McMinnville government is increasing its cyber security.
The Board of Mayor and Aldermen has established new IT polices in order to be eligible for additional cyber security insurance coverage totaling $250,000 per incident.
“What we are proposing is the addition of two new security policies for IT, plus an acceptable use that we just combined with our current policy,” said Libby Rutledge of the Human Resources Department. “Currently, we have some gaps so we are not eligible for additional cyber security which covers ransomware or third party credit monitoring if you have a breach. These policies will make us eligible for that.”
Massive cyberattacks occurred in 2017. They spread across the globe hitting hundreds of thousands of computers and crippling major government and corporate operations. The malware was called WannaCry.
At that time, officials allowed a review by Litewire to determine the city’s vulnerability.
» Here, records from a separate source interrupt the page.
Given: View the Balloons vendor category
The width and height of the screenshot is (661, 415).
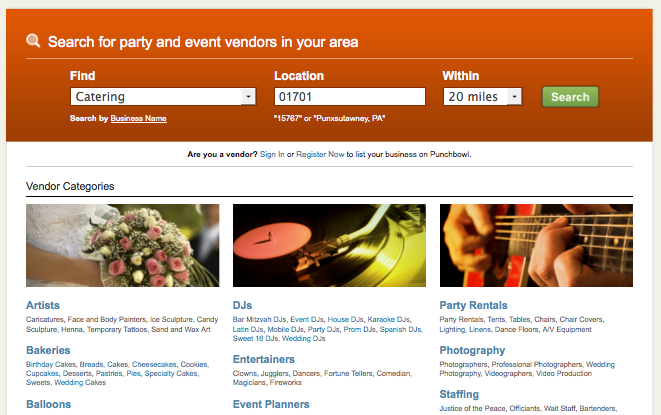Looking at the screenshot, I should pyautogui.click(x=49, y=404).
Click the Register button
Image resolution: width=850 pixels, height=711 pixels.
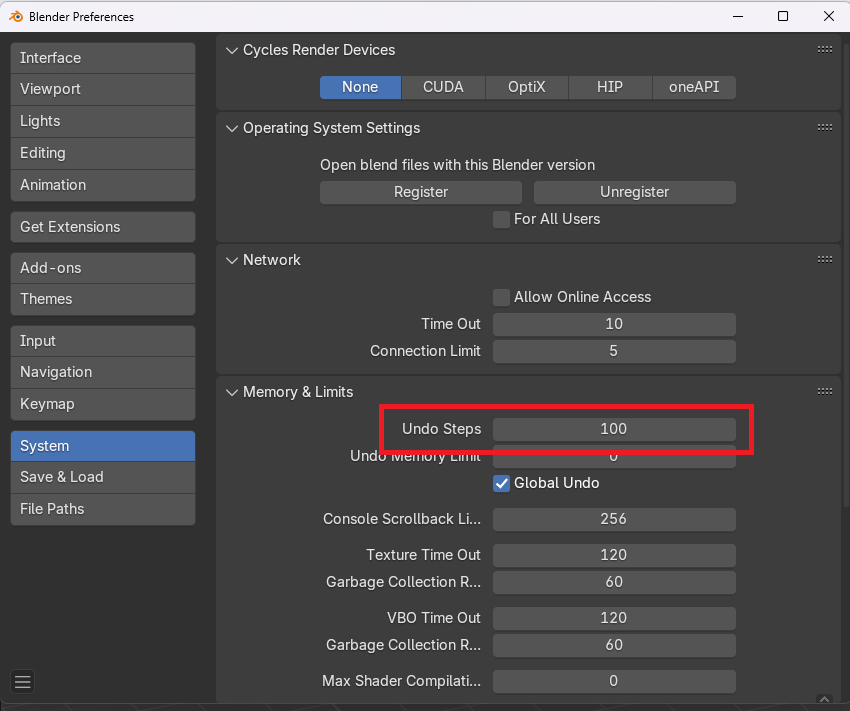421,192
It determined there was “little to no security in place” and the city’s “systems were outdated or not up to enterprise level protection standard.”
Since that time, the city has hired an information technology (IT) person and has improved its protection against cyberattacks.
“This will ensure, if we have a breach and if we get stuck with a ransom, we have insurance to cover that,” said Rutledge. “The coverage is $250,000 for incident. That covers the credit monitoring if we have a breach.”
Covered would be:
• Data breach: third party forensics, compliance with regulations following a breach, notification of affected individuals, credit monitoring and bank charges.
• Cyber extension: social engineering, ransomware and data restoration expenses.
The Board of Mayor and Aldermen unanimously approved the IT policy. Coverage began in August.